> [TASK DIRECTIONS]: Please retype, character for character, the portion of the entries below that runs from the line containing "Tư vấn Premier (498, 1986)" to the last line.

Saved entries

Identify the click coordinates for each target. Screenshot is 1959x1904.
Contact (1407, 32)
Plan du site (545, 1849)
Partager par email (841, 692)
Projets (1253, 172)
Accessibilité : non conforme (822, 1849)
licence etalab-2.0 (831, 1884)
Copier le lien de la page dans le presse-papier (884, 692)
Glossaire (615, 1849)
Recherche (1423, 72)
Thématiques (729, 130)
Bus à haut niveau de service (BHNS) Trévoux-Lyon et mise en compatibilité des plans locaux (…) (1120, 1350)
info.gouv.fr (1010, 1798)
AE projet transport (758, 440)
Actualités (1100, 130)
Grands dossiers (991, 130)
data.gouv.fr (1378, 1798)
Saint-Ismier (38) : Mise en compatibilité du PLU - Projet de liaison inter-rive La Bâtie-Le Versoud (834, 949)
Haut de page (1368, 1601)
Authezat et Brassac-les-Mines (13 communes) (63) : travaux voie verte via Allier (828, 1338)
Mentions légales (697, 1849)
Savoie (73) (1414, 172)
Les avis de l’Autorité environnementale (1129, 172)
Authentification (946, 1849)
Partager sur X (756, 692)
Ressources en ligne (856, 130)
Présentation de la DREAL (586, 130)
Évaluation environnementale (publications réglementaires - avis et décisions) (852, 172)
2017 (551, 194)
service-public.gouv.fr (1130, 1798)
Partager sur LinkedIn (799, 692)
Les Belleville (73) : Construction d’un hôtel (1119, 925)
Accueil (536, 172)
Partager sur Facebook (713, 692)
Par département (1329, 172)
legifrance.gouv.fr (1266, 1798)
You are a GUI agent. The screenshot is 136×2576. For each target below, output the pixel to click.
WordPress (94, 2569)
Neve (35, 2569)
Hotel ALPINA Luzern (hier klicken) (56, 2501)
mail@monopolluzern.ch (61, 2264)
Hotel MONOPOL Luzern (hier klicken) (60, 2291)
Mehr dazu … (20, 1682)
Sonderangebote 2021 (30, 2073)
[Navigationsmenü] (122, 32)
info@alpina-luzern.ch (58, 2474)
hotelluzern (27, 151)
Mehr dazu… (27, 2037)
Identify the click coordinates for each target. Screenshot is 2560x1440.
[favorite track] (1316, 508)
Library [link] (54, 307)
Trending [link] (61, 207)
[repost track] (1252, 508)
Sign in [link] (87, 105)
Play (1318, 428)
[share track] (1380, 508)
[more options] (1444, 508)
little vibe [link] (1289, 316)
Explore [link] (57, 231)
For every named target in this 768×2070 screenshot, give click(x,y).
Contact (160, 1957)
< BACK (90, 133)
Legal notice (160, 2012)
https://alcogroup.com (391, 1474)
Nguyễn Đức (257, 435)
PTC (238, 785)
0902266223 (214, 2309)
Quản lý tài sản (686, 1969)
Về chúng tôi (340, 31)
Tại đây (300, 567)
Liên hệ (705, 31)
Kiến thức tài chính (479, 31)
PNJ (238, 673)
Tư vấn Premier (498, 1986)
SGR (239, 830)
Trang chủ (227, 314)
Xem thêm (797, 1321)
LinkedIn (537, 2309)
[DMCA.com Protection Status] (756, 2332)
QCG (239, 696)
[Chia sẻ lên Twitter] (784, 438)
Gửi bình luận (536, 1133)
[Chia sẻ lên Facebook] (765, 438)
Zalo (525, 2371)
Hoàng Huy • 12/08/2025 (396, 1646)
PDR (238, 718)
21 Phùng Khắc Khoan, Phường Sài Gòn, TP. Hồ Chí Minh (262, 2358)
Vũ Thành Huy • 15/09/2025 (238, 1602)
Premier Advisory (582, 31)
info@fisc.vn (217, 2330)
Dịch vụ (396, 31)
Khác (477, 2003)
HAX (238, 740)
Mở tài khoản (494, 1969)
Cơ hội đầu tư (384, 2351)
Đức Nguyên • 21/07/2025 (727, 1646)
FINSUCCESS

> [ANSWER FOR THE TASK]:
Tư vấn Premier (498, 1986)
SGR (239, 830)
Trang chủ (227, 314)
Xem thêm (797, 1321)
LinkedIn (537, 2309)
[DMCA.com Protection Status] (756, 2332)
QCG (239, 696)
[Chia sẻ lên Twitter] (784, 438)
Gửi bình luận (536, 1133)
[Chia sẻ lên Facebook] (765, 438)
Zalo (525, 2371)
Hoàng Huy • 12/08/2025 (396, 1646)
PDR (238, 718)
21 Phùng Khắc Khoan, Phường Sài Gòn, TP. Hồ Chí Minh (262, 2358)
Vũ Thành Huy • 15/09/2025 (238, 1602)
Premier Advisory (582, 31)
info@fisc.vn (217, 2330)
Dịch vụ (396, 31)
Khác (477, 2003)
HAX (238, 740)
Mở tài khoản (494, 1969)
Cơ hội đầu tư (384, 2351)
Đức Nguyên • 21/07/2025 (727, 1646)
FINSUCCESS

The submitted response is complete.